What this portfolio is not.

  • None of these tools ship a CSAM hash list. National hash data lives at NCMEC, IWF, and Project Arachnid under specific legal frameworks. It stays there. The portfolio implements the algorithms and clients that consume those lists, never the lists themselves.
  • None of these tools handle real CSAM imagery. Tests use synthetic non-CSAM fixtures from detectkit-test with engineered hash properties.
  • These tools do not provide legal compliance by default. Adoption does not satisfy 18 U.S.C. § 2258A, DSA Article 16, the UK Online Safety Act, or any other regulatory regime. Counsel remains required.
  • Detection-assist, not a guarantee. Hash-matching catches known material; AI classification catches novel material with false positives. Human review remains essential.

See the full safety policy for the threat model and the CI guard that enforces these rules.

Roadmap: the build sequence

Tools ship in dependency order across five waves — the foundation first, because everything downstream hashes through it. Within each wave, a tool climbs a maturity ladder from Planned to Stable.

Maturity ladder

  1. 1Planned

    Designed; nothing beyond a README and a status line.

  2. 2In progress

    Scaffolded and compiling; core functionality landing.

  3. 3Alpha

    Real code, usable by early adopters who accept breaking changes.

  4. 4Beta

    API stable; hardening for production.

  5. 5Stable

    Production-ready. Semver applies.

A sixth status, Deferred, marks work intentionally postponed or spun out — not on the active roadmap.

Build waves

  1. Wave 1

    Foundation

    Byte-identical perceptual hashing and synthetic conformance fixtures. Everything downstream matches against these hashes, so the foundation ships first.

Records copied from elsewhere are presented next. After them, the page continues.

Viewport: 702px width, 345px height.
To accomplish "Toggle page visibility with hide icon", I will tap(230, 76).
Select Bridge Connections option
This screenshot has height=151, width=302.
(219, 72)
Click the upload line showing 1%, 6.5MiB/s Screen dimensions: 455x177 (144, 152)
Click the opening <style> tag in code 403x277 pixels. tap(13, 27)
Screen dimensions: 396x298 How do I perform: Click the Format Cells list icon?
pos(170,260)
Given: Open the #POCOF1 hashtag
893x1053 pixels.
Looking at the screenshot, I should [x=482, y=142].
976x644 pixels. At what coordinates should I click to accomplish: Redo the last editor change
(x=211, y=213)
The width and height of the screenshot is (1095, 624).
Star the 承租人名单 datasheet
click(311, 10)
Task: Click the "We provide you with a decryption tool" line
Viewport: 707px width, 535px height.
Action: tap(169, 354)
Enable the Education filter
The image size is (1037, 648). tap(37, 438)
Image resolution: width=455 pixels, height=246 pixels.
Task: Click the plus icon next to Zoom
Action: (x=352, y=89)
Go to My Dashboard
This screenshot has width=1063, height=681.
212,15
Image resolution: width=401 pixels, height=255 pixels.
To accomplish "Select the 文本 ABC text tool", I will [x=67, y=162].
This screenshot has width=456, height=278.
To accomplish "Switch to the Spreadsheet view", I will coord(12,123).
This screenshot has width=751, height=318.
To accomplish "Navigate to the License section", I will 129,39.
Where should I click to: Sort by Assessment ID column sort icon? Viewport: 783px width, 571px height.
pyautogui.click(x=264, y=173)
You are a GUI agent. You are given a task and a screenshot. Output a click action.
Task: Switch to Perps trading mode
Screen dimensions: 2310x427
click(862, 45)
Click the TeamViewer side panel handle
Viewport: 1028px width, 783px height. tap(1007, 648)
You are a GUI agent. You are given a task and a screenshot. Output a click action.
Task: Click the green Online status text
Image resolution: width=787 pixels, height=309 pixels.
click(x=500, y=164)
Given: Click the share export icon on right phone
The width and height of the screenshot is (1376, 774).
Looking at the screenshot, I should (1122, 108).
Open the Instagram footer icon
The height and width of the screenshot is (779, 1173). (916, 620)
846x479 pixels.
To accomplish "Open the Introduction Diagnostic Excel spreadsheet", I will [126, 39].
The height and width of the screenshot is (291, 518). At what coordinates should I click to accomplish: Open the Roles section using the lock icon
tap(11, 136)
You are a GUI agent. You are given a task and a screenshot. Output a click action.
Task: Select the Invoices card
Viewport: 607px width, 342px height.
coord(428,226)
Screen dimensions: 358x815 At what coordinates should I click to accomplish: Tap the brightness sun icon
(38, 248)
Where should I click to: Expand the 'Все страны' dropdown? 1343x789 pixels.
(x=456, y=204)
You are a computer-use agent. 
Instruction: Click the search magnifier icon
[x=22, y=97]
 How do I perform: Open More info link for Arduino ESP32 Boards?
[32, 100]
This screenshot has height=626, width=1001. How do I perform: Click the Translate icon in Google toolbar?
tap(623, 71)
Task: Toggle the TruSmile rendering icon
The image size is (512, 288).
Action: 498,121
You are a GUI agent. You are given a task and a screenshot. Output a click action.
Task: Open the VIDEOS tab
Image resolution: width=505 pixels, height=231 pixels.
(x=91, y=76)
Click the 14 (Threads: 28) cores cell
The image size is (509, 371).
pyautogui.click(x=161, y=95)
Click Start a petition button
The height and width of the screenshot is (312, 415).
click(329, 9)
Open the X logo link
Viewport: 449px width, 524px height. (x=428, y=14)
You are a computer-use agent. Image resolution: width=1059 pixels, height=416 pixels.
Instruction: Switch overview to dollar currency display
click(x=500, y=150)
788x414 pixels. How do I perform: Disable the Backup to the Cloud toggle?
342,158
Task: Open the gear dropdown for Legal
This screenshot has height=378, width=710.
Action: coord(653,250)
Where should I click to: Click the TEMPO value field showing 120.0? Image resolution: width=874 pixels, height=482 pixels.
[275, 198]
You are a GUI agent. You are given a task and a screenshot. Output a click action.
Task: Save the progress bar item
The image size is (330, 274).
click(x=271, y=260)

    HashKitIn progresshashkit-matchIn progressDetectKit-TestIn progress
  2. Wave 2

    Drop-in adoption

    One-line detection middleware and prompt-side prevention a small team can wire up in an afternoon — no enterprise contract required.

    CSAM-ShieldIn progressPromptShieldIn progress
  3. Wave 3

    Credentialed infrastructure

    Hash-list version control and pre-training dataset screening. Operating these in production is gated on NCMEC / IWF / Project Arachnid relationships.

    HashStreamIn progressTrainGuardIn progress
  4. Wave 4

    Legal endgame

    Statutory CyberTipline reporting and defensible evidence retention. Production submission paths stay blocked until outside counsel signs off.

    CyberTip CLIIn progressEvidenceVaultIn progress
  5. Wave 5

    Provenance & satellites

    C2PA content credentials for AI generators, re-promoted as a prevention primitive. SafeMod's moderator-wellbeing layer, also re-promoted from Deferred — rebuilt privacy-by-construction so it stores no personal or special-category data.

    C2PA-LiteIn progressSafeModIn progress

Funding and sponsorship

The portfolio is self-funded by anonymous individuals and organizations who want this infrastructure to exist — there is no per-seat licensing, and no platform pays for its own copy. The alignment matters: this is plumbing every platform needs and rebuilds poorly, so it is built as a public good and given away, with the goal of the widest possible adoption rather than revenue.

If you would like to help sustain or expand the work, sponsorship is welcome. See the sponsorship document for ways to contribute, or email sponsor@digitalharm.org.

Notes

  • The portfolio is intentionally fixed at 10 tools. New packages need a design conversation before opening a PR. See CONTRIBUTING.
  • The build order matters: foundation first (no credentials needed), drop-in adoption second, credentialed infrastructure third, legal endgame last. See the sequencing document for the rationale.
  • Both originally-deferred tools have since been re-promoted and built: SafeMod was rebuilt privacy-by-construction (zero dependencies, no identifiers stored, aggregate-only k-anonymous wellbeing signals), which removes the GDPR special-category-data concern that caused its deferral; C2PA-Lite ships its manifest layer, with real signing behind an upstream feature flag pending the c2pa-rs dependency decision. The portfolio now has no indefinitely-deferred tools.